Give back every line of the data exactly. Pictures are not part of the copy.

Items from a dataset:
——————
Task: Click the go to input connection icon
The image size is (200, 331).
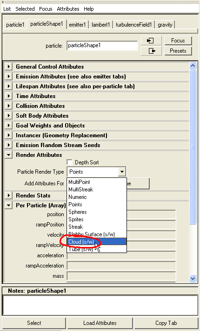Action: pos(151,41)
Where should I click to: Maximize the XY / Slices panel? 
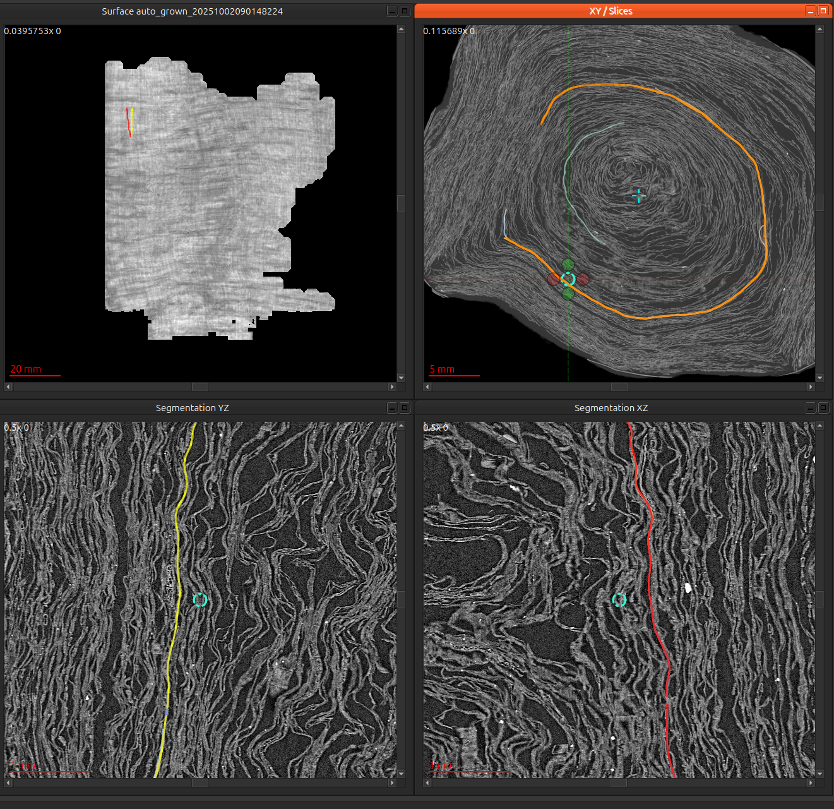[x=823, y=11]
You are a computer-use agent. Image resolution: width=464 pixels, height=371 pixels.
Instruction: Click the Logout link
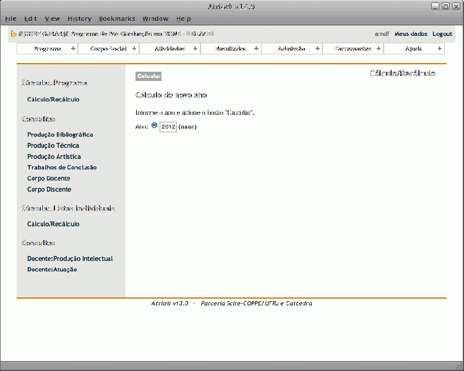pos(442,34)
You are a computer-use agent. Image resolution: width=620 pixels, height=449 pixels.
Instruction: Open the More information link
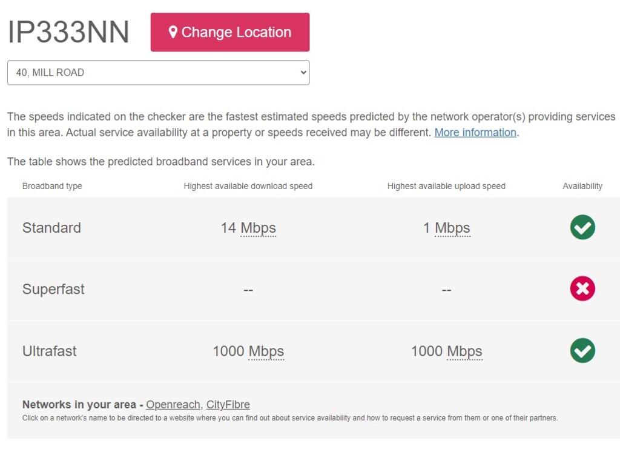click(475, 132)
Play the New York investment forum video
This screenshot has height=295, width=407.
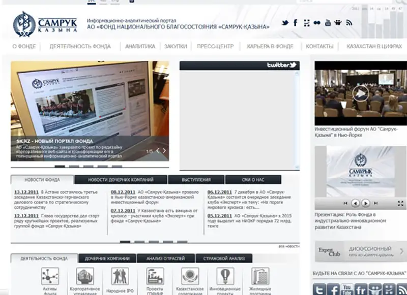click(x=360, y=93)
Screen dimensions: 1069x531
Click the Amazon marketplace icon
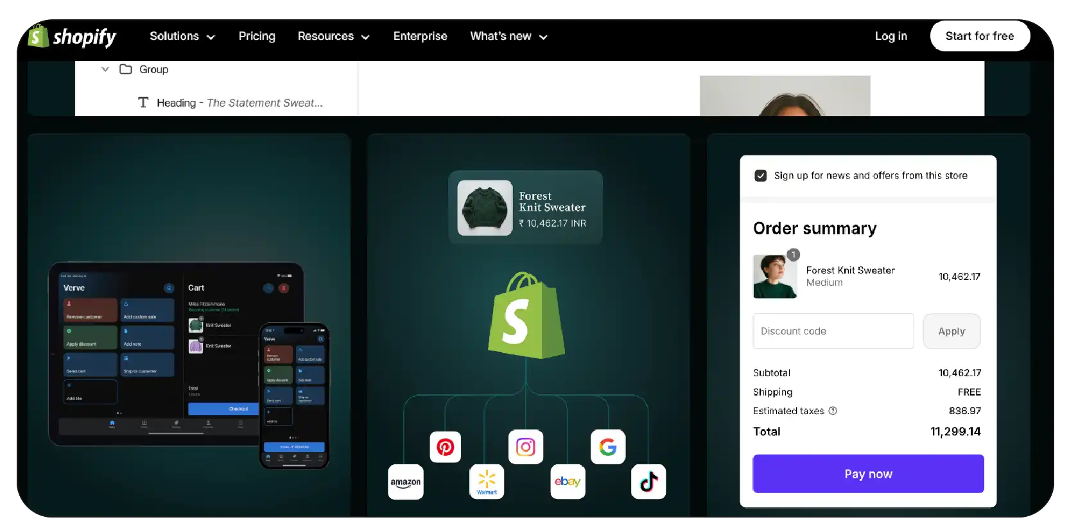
——————
OUTPUT FOR THIS EXERCISE:
Task: Click the go to input connection icon
The image size is (200, 331).
Action: pos(151,41)
Where should I click to: Maximize the XY / Slices panel? 
[x=823, y=11]
You are a computer-use agent. Image resolution: width=464 pixels, height=371 pixels.
Instruction: Click the Logout link
pos(442,34)
You are a computer-use agent. Image resolution: width=620 pixels, height=449 pixels.
Instruction: Open the More information link
click(475, 132)
Play the New York investment forum video
This screenshot has height=295, width=407.
click(x=360, y=93)
Screen dimensions: 1069x531
Click the Amazon marketplace icon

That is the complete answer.